Come nel caso del dossier scomparso denunciato da Report non vi è stata traccia nei tg nazionali, così in generale le ipotesi più scomode per i politici non si trovano in vetrina nelle librerie.

Richard Horton, direttore di The Lancet, la prima rivista scientifica medica ad allertare sull’esistenza della malattia (articolo del 24 gennaio 2020) ha scritto un libro-denuncia dei comportamenti dei governi occidentali (Gran Bretagna, USA, Francia, Italia, Spagna principalmente) e dell’Intelligence scientifica di questi paesi invischiati con i loro governi: The Covid-19. What’s Gone Wrong and How to Stop It Happening Again (giugno del 2020, scritto durante il confinamento). Bene, l’editrice del libro non è Pearson, ThompsonReuters, Penguin, Wolters Kluwer, Planeta, Mondadori… No, l’editrice è una piccola casa editoriale britannica di “resistenza civica”: Polity Press.

Ancora più completa e serena di quest’appassionata denuncia di Horton risulta il libro di Joseph Tritto: Cina Covid 19. La chimera che ha cambiato il mondo da un’altra editrice di resistenza: Cantagalli (Italia). La sua ipotesi, che sembra ben documentata, è inquietante: una fuga involontaria negli esperimenti di un laboratorio a Wuhan (Cina) finanziato dalla grande industria farmaceutica occidentale con expertise scientifica acquisita in Francia e negli Stati Uniti e alta tecnologia condivisa. Si sa che fare esperimenti con meno limitazioni etiche e legali è più economico in Cina che in Occidente, così come produrre telefonini.

6) I toni dei governanti si assomigliano in tutto il continente

Interessante notare l’ottimismo che investe più o meno tutti i capi politici del mondo…fino a quest’ultima ondata.
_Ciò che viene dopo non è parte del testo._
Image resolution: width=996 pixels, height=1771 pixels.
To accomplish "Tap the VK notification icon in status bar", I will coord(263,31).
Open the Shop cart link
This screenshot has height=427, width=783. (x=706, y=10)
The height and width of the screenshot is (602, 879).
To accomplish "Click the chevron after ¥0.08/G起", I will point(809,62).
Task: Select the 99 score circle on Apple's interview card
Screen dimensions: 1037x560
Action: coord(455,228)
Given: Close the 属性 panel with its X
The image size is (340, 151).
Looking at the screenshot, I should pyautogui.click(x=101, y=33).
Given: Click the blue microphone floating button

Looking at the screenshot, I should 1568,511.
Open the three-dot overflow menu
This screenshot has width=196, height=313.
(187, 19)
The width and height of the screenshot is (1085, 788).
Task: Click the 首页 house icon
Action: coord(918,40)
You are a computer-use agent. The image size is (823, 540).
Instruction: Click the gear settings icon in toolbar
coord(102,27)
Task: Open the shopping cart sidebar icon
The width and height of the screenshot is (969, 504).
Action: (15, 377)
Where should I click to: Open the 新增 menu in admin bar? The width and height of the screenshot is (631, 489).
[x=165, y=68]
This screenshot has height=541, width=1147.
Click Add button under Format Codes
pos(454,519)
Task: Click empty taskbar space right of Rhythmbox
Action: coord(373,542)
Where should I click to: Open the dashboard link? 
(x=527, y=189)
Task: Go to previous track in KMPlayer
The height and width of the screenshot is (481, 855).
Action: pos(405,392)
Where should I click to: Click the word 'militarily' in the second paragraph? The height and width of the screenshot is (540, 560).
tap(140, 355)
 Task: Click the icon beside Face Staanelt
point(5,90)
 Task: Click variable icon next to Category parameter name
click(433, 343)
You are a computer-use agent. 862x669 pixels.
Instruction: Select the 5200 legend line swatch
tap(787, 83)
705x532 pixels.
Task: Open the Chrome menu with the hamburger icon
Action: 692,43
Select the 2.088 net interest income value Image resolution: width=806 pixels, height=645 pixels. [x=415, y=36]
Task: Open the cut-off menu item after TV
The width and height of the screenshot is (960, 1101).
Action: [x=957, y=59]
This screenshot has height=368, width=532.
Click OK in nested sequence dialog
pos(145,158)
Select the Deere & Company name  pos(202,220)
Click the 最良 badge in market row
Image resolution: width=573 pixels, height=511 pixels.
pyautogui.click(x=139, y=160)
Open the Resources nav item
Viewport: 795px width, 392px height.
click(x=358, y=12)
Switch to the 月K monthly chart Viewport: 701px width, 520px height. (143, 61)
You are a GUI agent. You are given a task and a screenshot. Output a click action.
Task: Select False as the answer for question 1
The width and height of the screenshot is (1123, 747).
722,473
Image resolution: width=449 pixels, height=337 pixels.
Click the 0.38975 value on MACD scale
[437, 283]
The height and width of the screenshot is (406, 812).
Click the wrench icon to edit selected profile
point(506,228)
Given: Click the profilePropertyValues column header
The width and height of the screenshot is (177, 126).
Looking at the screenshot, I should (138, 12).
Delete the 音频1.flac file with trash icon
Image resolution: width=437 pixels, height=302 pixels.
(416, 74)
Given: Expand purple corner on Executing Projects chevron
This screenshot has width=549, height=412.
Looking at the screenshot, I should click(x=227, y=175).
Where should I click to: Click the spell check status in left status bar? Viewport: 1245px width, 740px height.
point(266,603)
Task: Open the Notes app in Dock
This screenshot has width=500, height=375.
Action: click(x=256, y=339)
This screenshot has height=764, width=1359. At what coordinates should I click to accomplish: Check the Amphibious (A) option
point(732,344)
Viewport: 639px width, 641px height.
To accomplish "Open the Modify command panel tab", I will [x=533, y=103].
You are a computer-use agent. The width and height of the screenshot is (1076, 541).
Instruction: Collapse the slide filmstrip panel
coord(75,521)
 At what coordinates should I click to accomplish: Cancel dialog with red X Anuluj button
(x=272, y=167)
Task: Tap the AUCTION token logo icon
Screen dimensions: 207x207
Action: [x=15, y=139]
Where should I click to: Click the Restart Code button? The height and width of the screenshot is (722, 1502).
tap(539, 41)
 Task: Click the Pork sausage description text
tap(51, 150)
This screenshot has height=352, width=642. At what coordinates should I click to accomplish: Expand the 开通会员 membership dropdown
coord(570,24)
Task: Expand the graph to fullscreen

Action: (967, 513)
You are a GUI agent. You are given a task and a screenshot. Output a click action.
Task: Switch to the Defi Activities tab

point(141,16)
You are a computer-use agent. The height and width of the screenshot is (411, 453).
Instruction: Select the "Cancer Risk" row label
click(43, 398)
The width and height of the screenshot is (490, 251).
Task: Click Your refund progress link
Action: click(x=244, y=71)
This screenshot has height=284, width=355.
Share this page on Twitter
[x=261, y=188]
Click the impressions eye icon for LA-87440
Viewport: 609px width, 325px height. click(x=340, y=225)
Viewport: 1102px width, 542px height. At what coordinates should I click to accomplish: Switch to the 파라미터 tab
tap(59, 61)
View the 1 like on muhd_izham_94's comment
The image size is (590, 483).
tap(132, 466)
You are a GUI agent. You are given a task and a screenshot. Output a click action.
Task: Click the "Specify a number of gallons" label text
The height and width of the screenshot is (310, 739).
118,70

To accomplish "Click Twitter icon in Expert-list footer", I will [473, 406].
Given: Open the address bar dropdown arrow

Dagli Stati Uniti alla Francia, passando per l’Italia (dove di recente è stato ritirato un libro in cui il ministro della salute parlava di “vittoria sul virus” e sarebbe uscito a ridosso della seconda ondata) ci tengono a far sapere che è tutto sotto controllo.

Che era tutto sotto controllo lo si è detto fin dall’inizio in Cina, dove, come riportano più fonti, si invitava a isolare i primi pazienti colpiti da questa nuova forma di SARS, senza però farne parola con alcuno.

Se i cittadini usano i media per documentarsi, i politici usano i media per trasmettere i loro messaggi e l’impressione che si ha è che pur di non perdere approvazione, pur di non agitare le folle, ci sia stata la tendenza a sgonfiare i numeri dei
decessi, evitare autopsie, o far circolare sui tg delle reti nazionali slogan rassicuranti (in Italia, ad esempio: “Andrà tutto bene”).

Le informazioni più scottanti e critiche sull’agire dei governi, appaiano molto più facilmente sul web o su trasmissioni di approfondimento piuttosto che nei telegiornali delle reti nazionali.

Vi lasciamo con una domanda, più che con una risposta: che il ruolo di “guardiano” delle fonti di informazione tradizionali sia in crisi?